## Do this
Name each argument given to WSGIResource in the line of the Twisted Web tutorial below that creates the resource instance.

## Document segment
###
Welcome to the 13th installment of Twisted Web in 60 seconds. For a while, I've been writing about how you can implement pages by working with the Twisted Web resource model. The very first example I showed you used an existing Resource subclass to serve static content from the filesystem. In this installment, I'll show you how to use WSGIResource, another existing Resource subclass which lets you serve WSGI applications in a Twisted Web server.




First, a few things about WSGIResource. It is a multithreaded WSGI container. Like any other WSGI container, you can't do anything asynchronous in your WSGI applications, even though this is a Twisted WSGI container. In the latest release of Twisted as of this post, 8.2, WSGIResource also has a few significant bugs. These are fixed in trunk (and the fixes will be included in 9.0), so if you want to play around with WSGI in any significant way, you probably want trunk for now.




The first new thing in this example is the import of WSGIResource:



  from twisted.web.wsgi import WSGIResource



Nothing too surprising there. We still need one of the other usual suspects, too:



  from twisted.internet import reactor



You'll see why in a minute. Next, we need a WSGI application. Here's a really simple one just to get things going:



  def application(environ, start_response):
     start_response('200 OK', [('Content-type', 'text/plain')])
     return ['Hello, world!']



If this doesn't make sense to you, take a look at one of these fine tutorials. Otherwise, or once you're done with that, the next step is to create a WSGIResource instance - as this is going to be another rpy script example.



  resource = WSGIResource(reactor, reactor.getThreadPool(), application)



I need to dwell on this line for a minute. The first parameter passed to WSGIResource is the reactor. Despite the fact that the reactor is global and any code that wants it can always just import it (as, in fact, this rpy script simply does itself), passing it around as a parameter leaves the door open for certain future possibilities. For example, having more than one reactor. There are also testing implications. Consider how much easier it is to unit test a function that accepts a reactor - perhaps a mock reactor specially constructed to make your tests easy to write ;) - rather than importing the real global reactor. Anyhow, that's why WSGIResource requires you to pass the reactor to it.




The second parameter passed to WSGIResource is a thread pool. WSGIResource uses this to actually call the application object passed in to it. To keep this example short, I'm passing in the reactor's internal threadpool here, letting me skip its creation and shutdown-time destruction. For finer control over how many WSGI requests are served in parallel, you may want to create your own thread pool to use with your WSGIResource. But for simple testing, using the reactor's is fine (although I'm cheating here a little - I apologize - getThreadPool is a new API, not present in 8.2: you need trunk for this example to work; please ask Chris Armstrong to release 9.0 already).
###
## Supplied material
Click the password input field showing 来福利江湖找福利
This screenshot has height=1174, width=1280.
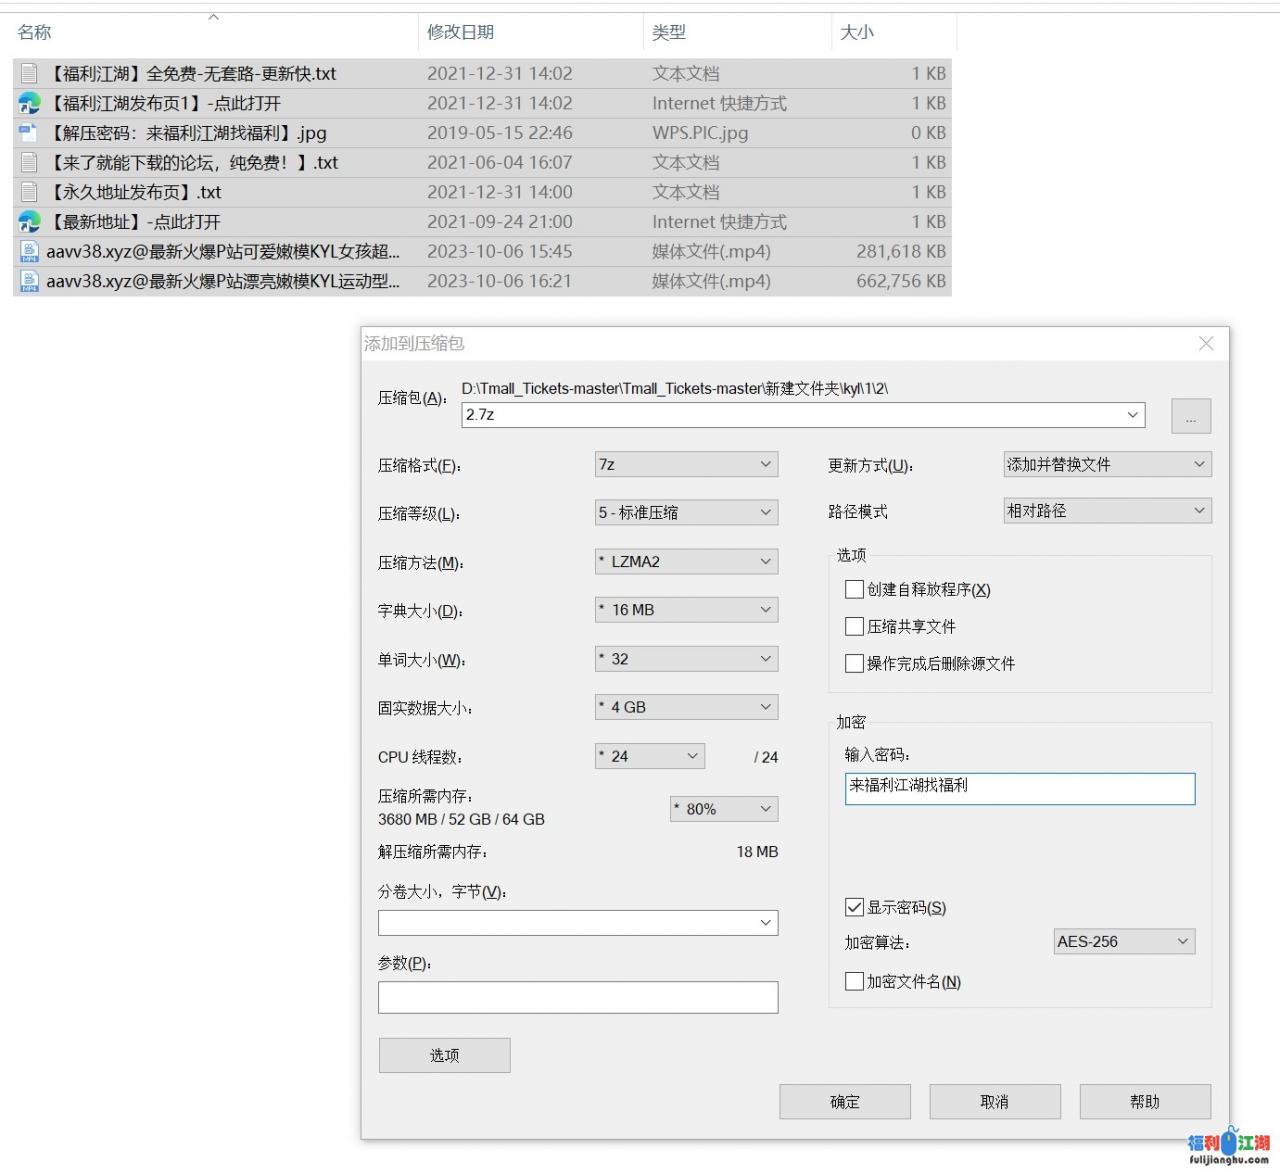tap(1019, 789)
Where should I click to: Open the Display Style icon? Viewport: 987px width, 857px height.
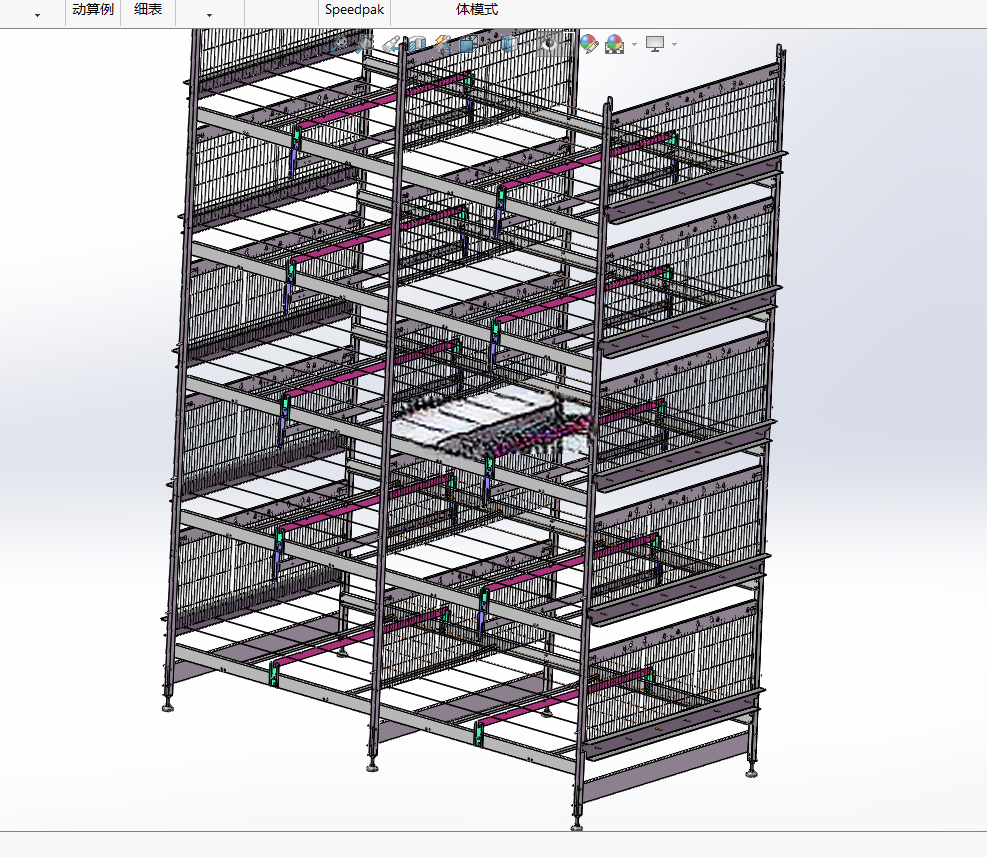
###
## Exercise result
- reactor
- reactor.getThreadPool()
- application